El intérprete queda en la improvisación desnudo ante los ojos de los demás, y desde esa desnudez inocultable e indeliberada, comunica sin tapujos un concepto intuitivo y fugaz de la belleza.
Debemos atender a otras culturas cuyo mensaje, aunque menos arrogante, refleja muchas veces conocimientos más desarrollados que los nuestros en diversas materias.
Hacer música de improvisación colectiva requiere un aprendizaje contínuo para tomar parte en los diálogos estéticos propuestos por sus participantes, renovar y aumentar el vocabulario, sentir y experimentar las relaciones entre el sonido y el silencio…, pero también el improvisador tiene que engarzar, dentro de su propio discurso, el discurso de los demás, y aunar los esfuerzos para crear una forma conjunta.
Adecuada para una época en la que los hombres viven dándose la espalda afanados, cada uno de ellos, en dudosas tareas especulativas, compitiendo e ignorándose.
Existe además una ligazón entre esta música y la percepción de los fenómenos naturales inherentes al evento acústico.

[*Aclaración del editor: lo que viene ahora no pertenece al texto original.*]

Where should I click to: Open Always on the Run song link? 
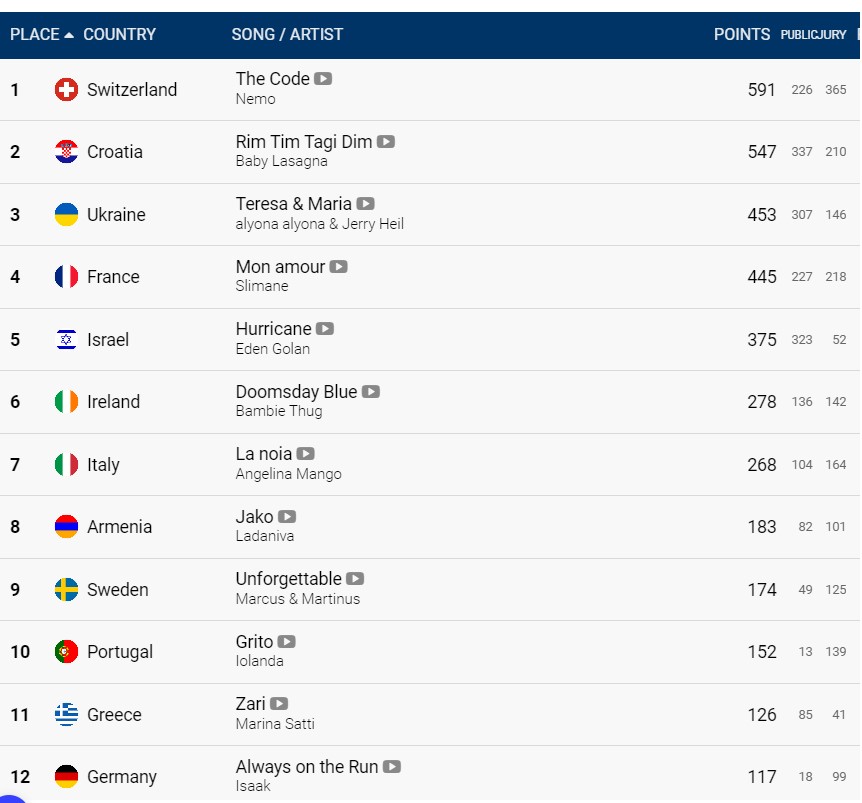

Nada sucede tal y como nosotros lo pensamos, sino más bien como todas las fuerzas con capacidad para manifestarse lo construyen, y nosotros somos simplemente una de ellas.
En la música de participación, el "creador" no se encuentra sentado frente al tablero de mandos forcejeando con todos los parámetros controlables y dejando fuera aquellos que no se le someten.
El improvisador se encuentra en medio de todo aquello que constituye la manifestación acústica y participa de ello.
El hombre de este siglo y el venidero debe participar para reprender, una vez que ha demostrado sobradamente su autosuficiencia.
El recientemente fallecido Severo Sarduy nos daba una pista en uno de sus aforismos:
"Marcel Duchamp, John Cage, Octavio Paz: se trata de imitar a la naturaleza. Pero por supuesto, no en su apariencia -proyecto del realismo ingenuo- sino en su funcionamiento: utilizar el caos, convocar el azar, insistir en lo imperceptible, privilegiar lo inacabado. Alternar lo fuerte, continuo y viril con lo interrumpido y femenino. Teatralizar la unidad de todos los fenómenos.
Olvidar el resto, pero no hay resto."